- SET EXERCISE
Locate every line in the records below that contains the word "screenshot" and copy each of those lines. Only matches with the same capitalization count.

- SUPPLIED RECORDS

◆ ◆ ◆

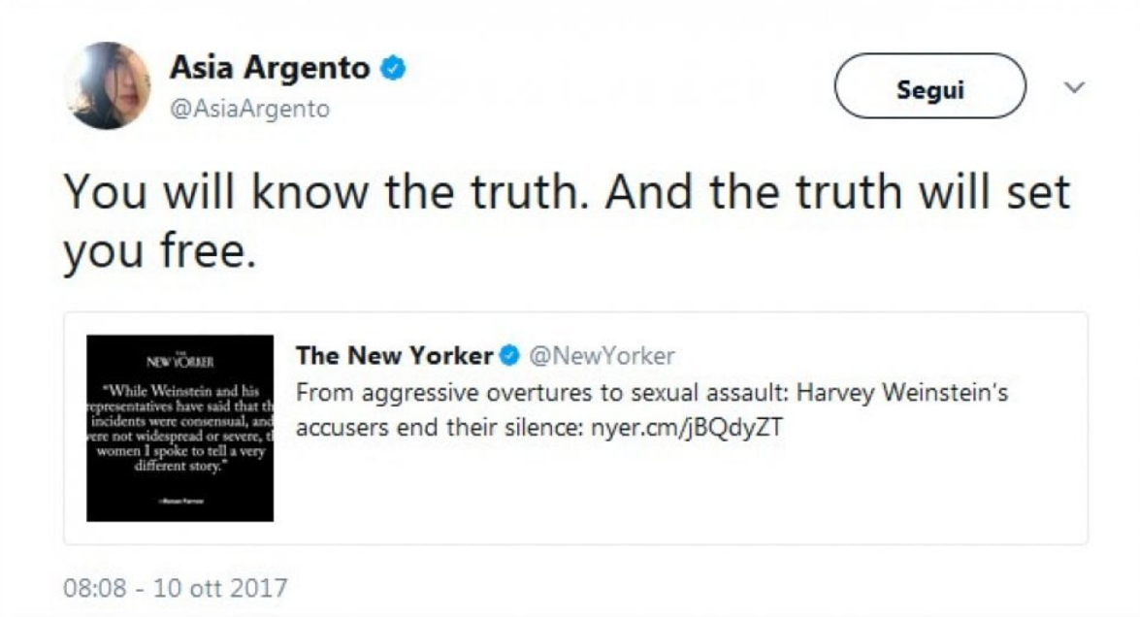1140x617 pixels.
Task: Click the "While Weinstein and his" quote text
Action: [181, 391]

◆ ◆ ◆

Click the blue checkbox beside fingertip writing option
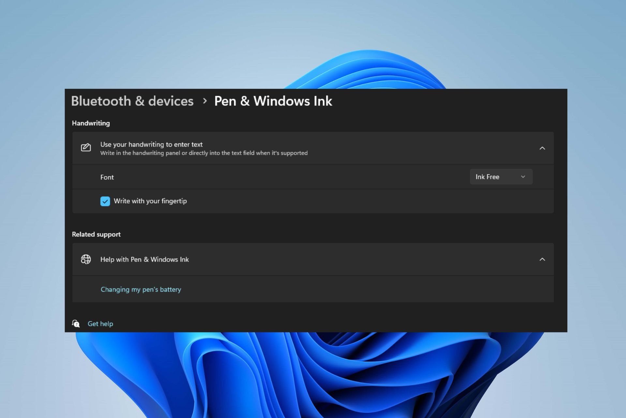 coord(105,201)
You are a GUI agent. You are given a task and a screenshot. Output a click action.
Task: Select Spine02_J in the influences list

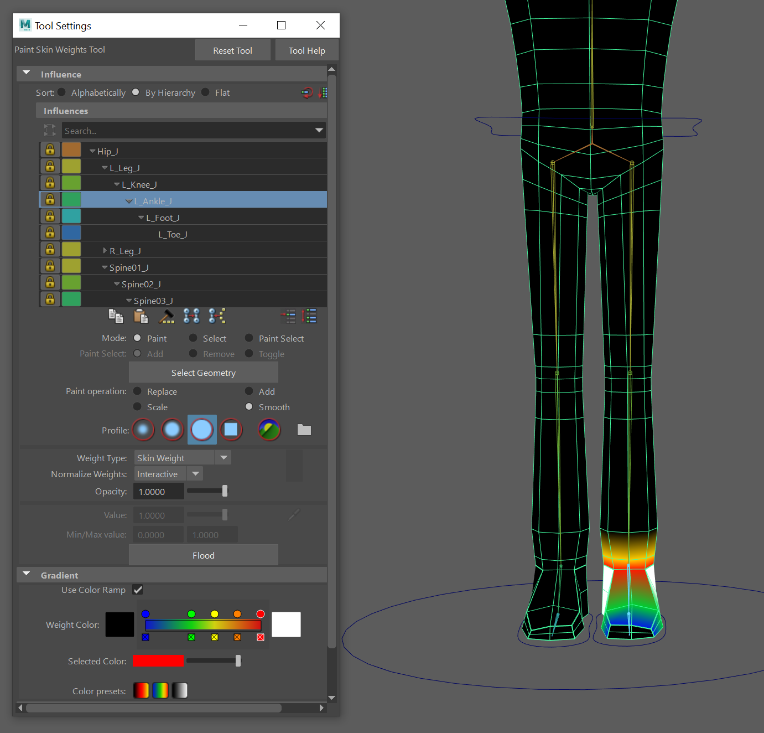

◆ ◆ ◆

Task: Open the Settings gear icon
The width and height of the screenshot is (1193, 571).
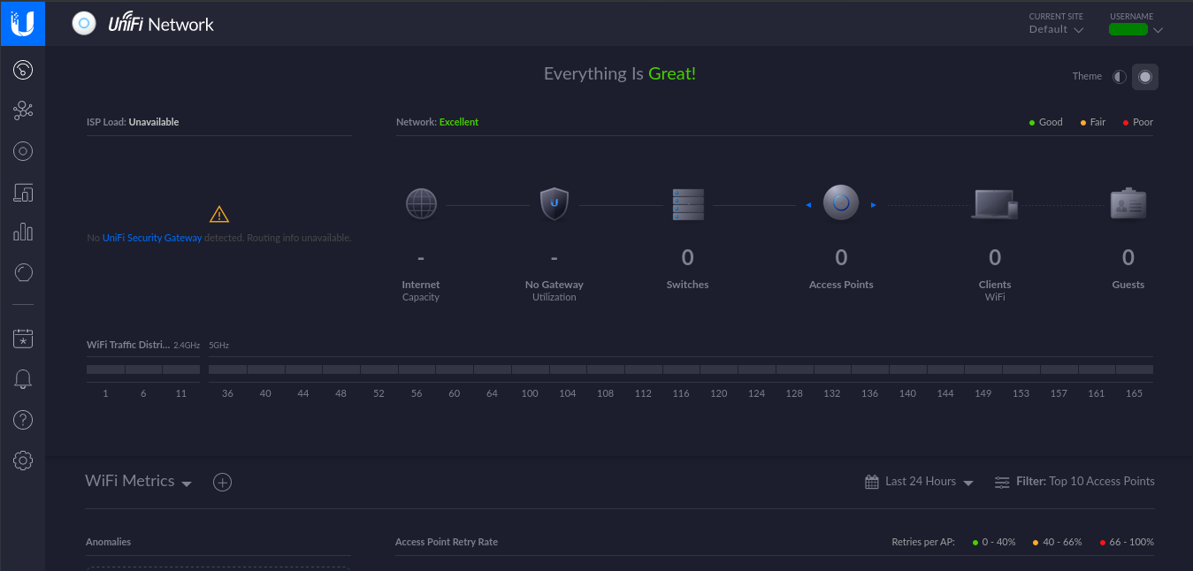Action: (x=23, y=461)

◆ ◆ ◆

- ANSWER
You are a GUI agent. You are given a task and a screenshot. Output a click action.
The width and height of the screenshot is (1193, 571).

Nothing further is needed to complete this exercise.